Responses.docx

Jazmeen Discussion

Hypothesis testing is used to assess the plausibility of a hypothesis using sample data. A null hypothesis states that there’s no significant difference or effect between specified variables, while an alternative hypothesis claims that there’s an effect in the variables (Gerstman, 2015). My selected research question is, to what extent does gender influence the length of hospital stays for MI patients?

Null hypothesis: The length of hospital stay (LOS) for MI patients is not influenced by gender. 

Alternative hypothesis: Gender influences the LOS of hospitalization for MI patients. 

Statistical null hypothesis: H0:  μ1 = μ2

Statistical alternative hypothesis: Ha:  μ1≠ μ2 . This could also be represented as   Ha:  μ1 > μ2  or Ha:  μ1 < μ2.

Alternative phrasing 

Null hypothesis: there is no correlation between gender and LOS for the hospitalization of MI patients. 

Alternative hypothesis: There is a correlation seen between gender and LOS of hospitalized MI patients. You could also predict that female MI patients will have a longer LOS, or vice versa for males. 

References 

Gerstman, B. (2015). Basic Biostatistics: Statistics for Public Health Practice (2 ed.). Burlington, MA: Jones & Bartlett Learning.

Jackie Discussion:

4-1 Discussion: Choosing Hypotheses

Null hypotheses are best defined as there is no specific difference between variables, whereas, in alternative hypotheses, there is a difference/ relationship between the variables (Gertsman, 2015).
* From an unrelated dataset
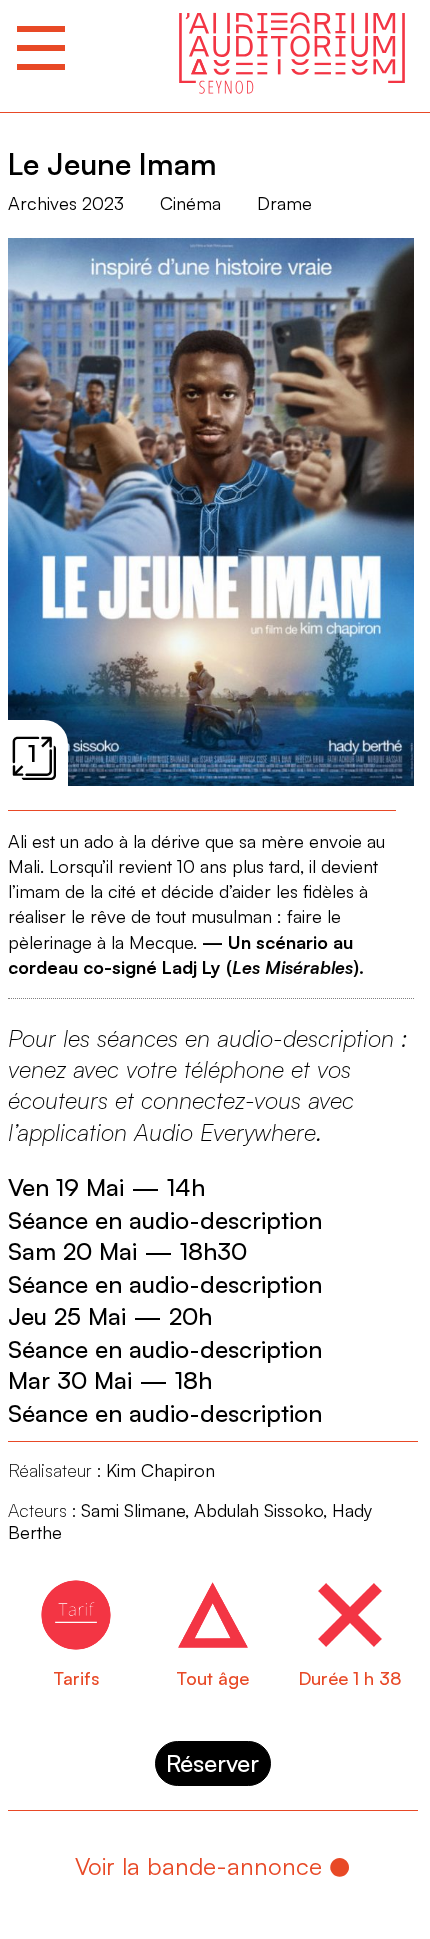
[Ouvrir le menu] (41, 48)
My chosen health question: To what extent do the ages of MI patients vary by gender?

The null hypothesis for this question is as follows; there is no extent to which the ages of MI patients vary by gender.

The alternative hypothesis is; there is an extent to which the ages of MI patients vary by gender.

Statistical Notation:

Null Hypothesis: H0 = µ1 = µ2

Alternative Hypothesis: Ha = µ1 ≠ µ2 OR µ1 ≤ µ2 OR µ1 ≥ µ2

There is also another which I could word the hypotheses whilst maintaining the same meaning as my original wording and will support this with alternative wording.

Null: there is no direct association between gender and the ages of MI patients.

Alternative: There is a direct association between gender and the ages of MI patients. For example, one could anticipate that males over 50 have more risk of having a MI than females over 50, whereas females over 50 could have more risk of having a MI over males.

References

Gerstman, B. (2015). Basic Biostatistics: Statistics for Public Health Practice (2 ed.).

Burlington, MA: Jones & Bartlett Learning.